YOUR GOAL
What you return must match the listing below exactly, minus any pictures.
Segment Start: DATA TO USE
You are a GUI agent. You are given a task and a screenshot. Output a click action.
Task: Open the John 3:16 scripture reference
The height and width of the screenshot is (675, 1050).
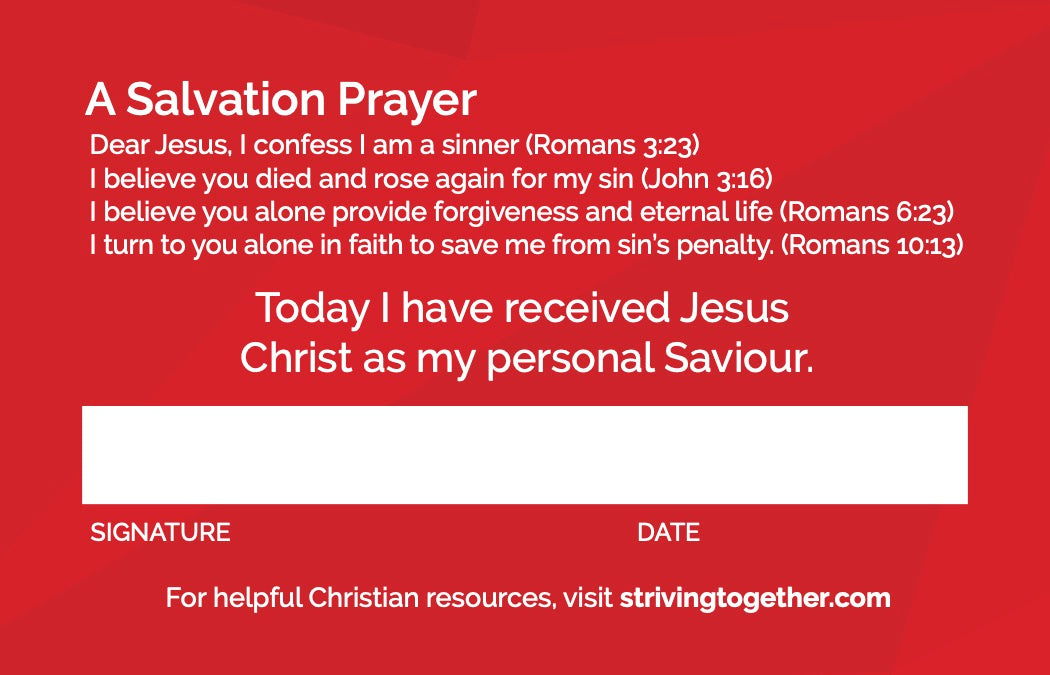pyautogui.click(x=707, y=179)
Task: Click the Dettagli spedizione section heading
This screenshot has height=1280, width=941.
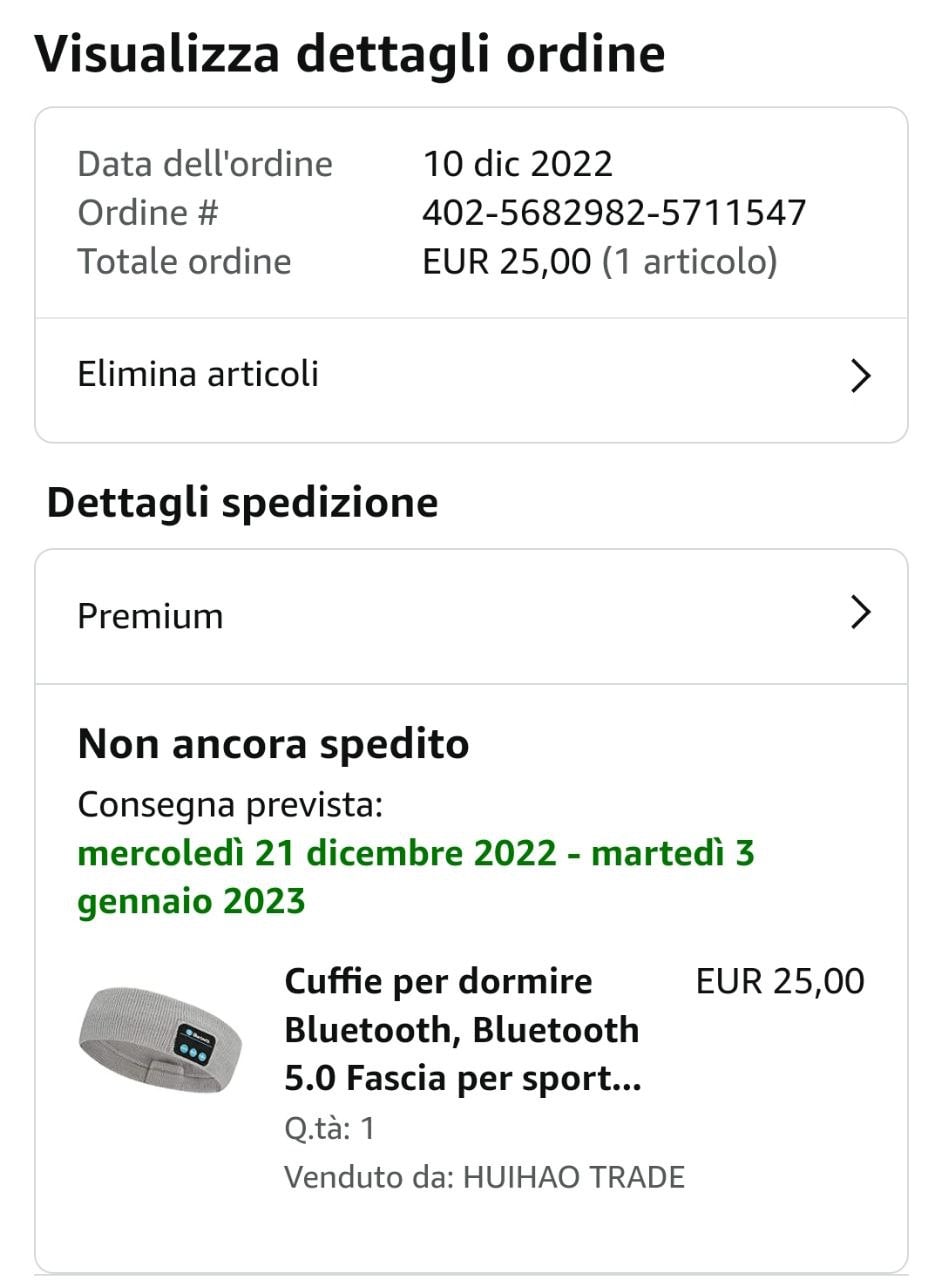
Segment End: DATA TO USE
ANSWER FOR THIS EXERCISE
You are a GUI agent. You are given a task and a screenshot. Output a click action.
Task: Open the John 3:16 scripture reference
The height and width of the screenshot is (675, 1050).
pyautogui.click(x=707, y=179)
Task: Click the Dettagli spedizione section heading
This screenshot has height=1280, width=941.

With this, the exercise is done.